> [TO DO] Taking the line that contains "[Follow us on Twitter] (41, 2402)" as the first, copy each line exactly up to and including the last line below.

> [RAW DATA]
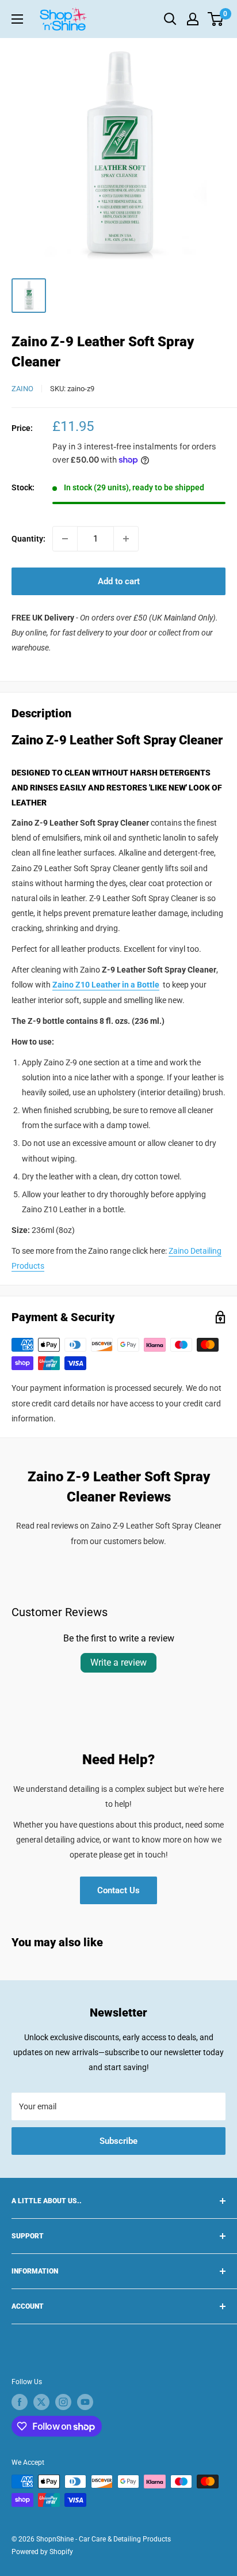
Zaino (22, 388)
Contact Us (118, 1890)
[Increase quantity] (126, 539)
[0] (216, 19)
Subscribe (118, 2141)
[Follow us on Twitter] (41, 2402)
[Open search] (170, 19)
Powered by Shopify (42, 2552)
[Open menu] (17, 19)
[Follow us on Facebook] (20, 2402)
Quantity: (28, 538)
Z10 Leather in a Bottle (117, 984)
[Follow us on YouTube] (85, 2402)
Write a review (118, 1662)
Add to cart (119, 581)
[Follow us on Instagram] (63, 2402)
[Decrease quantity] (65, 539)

> [SOLVED EXERCISE]
[Follow us on Twitter] (41, 2402)
[Open search] (170, 19)
Powered by Shopify (42, 2552)
[Open menu] (17, 19)
[Follow us on Facebook] (20, 2402)
Quantity: (28, 538)
Z10 Leather in a Bottle (117, 984)
[Follow us on YouTube] (85, 2402)
Write a review (118, 1662)
Add to cart (119, 581)
[Follow us on Instagram] (63, 2402)
[Decrease quantity] (65, 539)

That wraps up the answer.